Fox News last asked the reelect question in its Dec. 9-11 poll of 1,006 registered voters, finding that 38 percent would definitely or probably vote for Trump, 54 percent would definitely or probably vote for someone else, and 8 percent were in the middle.
The Jan. 21-24 ABC News/Washington Post poll of 893 registered voters found that 42 percent were definitely voting for or leaning toward Trump, 56 percent said definitely not Trump, and only 1 percent remained unsure. Pollsters debate the wisdom of indicating the party of the opponent, as in “the Democratic candidate” versus “someone else” or “definitely not Trump,” as each comes up with a slightly different outcome.
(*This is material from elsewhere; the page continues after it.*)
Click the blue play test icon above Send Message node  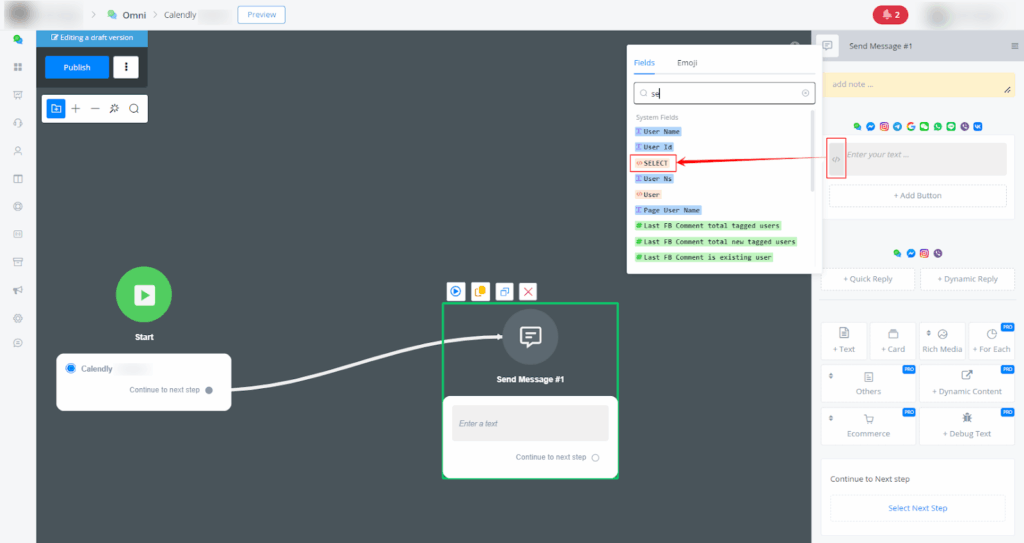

Obviously, whom Democrats nominate is relevant, though unknowable at this time. There is the age-old debate about whether it is best to nominate someone with intense support among the base who can guarantee a strong party turnout or someone who is highly acceptable among independents and can resonate with voters in the center. Parties and nominees need to be mindful of both—it is best to be able to walk and chew gum at the same time.